Illustration: Aïda Amer/Axios
Nearly all SPACs based in California have at least one woman on their boards, complying with a new state law.
Why it matters: Access to opportunities for wealth generation can help close the gender gap.
The big picture: SPACs are publicly-traded shell companies that acquire a business for the purpose of taking them public. They've been around for years, but have proliferated in 2020.
By the numbers: Only five out of 26 California-based SPACs trading on the market do not currently have a woman on their board.
- Sixteen have just one women on their boards, four of them have two, and one (Panacea Acquisition Corp.) has three.
- A number of newly-formed SPACs are still missing women directors, per SEC filings, although they haven't yet hit the public markets.
The law does not have transition provisions for companies planning to go public, but it only requires a female director "for at least a portion of the year." Enforcement is based on 10-K forms, giving companies more wiggle room to fulfill the requirement.

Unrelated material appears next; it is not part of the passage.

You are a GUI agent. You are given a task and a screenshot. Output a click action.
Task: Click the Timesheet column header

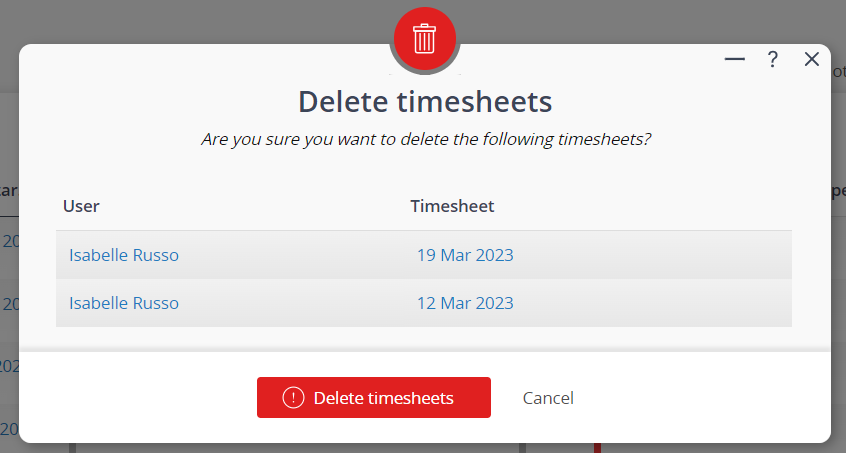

- "A lot of these deals go from the organization meeting to closing in eight to 10 weeks," points out lawyer Jocelyn Arel, a partner Goodwin who specializes in SPACs, adding that often new board members are added subsequently.
- The law is also facing a couple of ongoing lawsuits.
The bigger picture: Other states are already following suit, with Washington passing a bill earlier this year and Massachusetts considering similar legislation.
- California lawmakers also recently passed a bill that would require publicly-held companies to add board members from other underrepresented groups, such as Black, Latino, Asian, Native American, and LGBTQ. Gov. Newson has until Sept. 30 to make a decision.